=== Section Start ===

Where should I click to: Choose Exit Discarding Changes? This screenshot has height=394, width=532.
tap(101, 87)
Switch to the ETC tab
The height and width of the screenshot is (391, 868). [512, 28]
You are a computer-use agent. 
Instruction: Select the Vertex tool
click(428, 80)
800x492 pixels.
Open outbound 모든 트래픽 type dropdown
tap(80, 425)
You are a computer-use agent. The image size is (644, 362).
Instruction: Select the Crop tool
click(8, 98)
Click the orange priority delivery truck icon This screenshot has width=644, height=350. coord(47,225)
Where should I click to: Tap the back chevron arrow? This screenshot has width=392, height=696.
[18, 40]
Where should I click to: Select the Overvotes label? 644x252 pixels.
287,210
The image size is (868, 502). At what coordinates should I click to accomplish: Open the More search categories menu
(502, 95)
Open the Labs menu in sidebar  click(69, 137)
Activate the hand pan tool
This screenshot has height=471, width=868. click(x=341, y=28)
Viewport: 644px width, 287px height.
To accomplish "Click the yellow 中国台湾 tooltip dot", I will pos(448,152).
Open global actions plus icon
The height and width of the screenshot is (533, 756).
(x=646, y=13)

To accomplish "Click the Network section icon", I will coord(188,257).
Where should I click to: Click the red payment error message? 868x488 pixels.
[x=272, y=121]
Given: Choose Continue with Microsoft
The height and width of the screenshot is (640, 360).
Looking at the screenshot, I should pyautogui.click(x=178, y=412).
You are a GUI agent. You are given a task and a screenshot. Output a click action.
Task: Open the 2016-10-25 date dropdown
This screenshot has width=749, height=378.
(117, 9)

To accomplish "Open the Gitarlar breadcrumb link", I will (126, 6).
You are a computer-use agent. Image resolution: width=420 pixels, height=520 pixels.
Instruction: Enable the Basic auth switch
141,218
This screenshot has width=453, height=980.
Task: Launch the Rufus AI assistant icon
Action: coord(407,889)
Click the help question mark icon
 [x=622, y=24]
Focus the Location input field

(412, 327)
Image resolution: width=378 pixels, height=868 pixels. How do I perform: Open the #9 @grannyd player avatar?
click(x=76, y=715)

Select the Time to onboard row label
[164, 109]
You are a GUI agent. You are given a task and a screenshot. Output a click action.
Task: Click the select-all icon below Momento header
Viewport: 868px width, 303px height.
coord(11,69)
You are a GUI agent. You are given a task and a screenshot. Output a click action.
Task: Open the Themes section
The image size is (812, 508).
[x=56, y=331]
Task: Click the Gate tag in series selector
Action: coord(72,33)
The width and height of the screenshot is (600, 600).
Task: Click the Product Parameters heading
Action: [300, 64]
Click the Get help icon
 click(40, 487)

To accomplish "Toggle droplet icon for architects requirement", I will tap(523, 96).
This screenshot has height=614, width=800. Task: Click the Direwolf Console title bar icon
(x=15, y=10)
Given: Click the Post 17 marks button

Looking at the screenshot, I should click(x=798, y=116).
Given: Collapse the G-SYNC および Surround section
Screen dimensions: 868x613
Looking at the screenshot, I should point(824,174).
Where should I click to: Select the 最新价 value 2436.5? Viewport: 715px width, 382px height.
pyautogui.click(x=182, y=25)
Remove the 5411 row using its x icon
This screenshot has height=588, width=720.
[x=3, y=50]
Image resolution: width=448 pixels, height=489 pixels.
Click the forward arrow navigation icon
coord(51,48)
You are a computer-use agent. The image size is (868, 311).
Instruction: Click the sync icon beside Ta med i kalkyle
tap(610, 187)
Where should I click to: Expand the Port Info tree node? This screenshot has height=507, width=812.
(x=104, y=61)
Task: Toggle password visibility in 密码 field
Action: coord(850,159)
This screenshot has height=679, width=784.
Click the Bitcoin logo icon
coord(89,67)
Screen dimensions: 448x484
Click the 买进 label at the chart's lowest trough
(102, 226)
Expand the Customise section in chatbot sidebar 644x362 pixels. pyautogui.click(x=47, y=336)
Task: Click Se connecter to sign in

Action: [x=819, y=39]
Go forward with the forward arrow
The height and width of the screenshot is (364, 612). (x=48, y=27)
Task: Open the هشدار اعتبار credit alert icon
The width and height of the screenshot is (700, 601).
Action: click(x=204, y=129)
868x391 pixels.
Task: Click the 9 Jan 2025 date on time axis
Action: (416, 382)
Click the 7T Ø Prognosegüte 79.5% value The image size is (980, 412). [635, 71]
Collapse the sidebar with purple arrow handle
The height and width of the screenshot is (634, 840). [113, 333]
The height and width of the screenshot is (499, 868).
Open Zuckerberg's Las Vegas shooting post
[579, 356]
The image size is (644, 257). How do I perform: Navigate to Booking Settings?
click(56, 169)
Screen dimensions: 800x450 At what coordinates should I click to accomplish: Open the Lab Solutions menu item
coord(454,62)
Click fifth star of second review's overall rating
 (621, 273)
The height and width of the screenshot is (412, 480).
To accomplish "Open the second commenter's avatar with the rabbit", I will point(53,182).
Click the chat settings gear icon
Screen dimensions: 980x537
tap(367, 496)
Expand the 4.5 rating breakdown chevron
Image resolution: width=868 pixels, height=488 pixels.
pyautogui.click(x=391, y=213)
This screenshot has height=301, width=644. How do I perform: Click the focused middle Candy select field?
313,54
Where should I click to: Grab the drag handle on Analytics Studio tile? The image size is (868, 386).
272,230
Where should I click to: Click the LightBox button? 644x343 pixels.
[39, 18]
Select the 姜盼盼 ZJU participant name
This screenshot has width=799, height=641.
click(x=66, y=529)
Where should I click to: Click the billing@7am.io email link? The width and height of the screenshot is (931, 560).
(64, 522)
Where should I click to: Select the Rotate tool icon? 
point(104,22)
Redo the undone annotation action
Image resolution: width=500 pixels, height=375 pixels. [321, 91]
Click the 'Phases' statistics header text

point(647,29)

=== Section End ===

* **Assigned task**: Give the lines exactly as they stand, from the line with "Where should I click to: Select the Rotate" through the end of the material.

* **Written solution**:
Where should I click to: Select the Rotate tool icon? 
point(104,22)
Redo the undone annotation action
Image resolution: width=500 pixels, height=375 pixels. [321, 91]
Click the 'Phases' statistics header text

point(647,29)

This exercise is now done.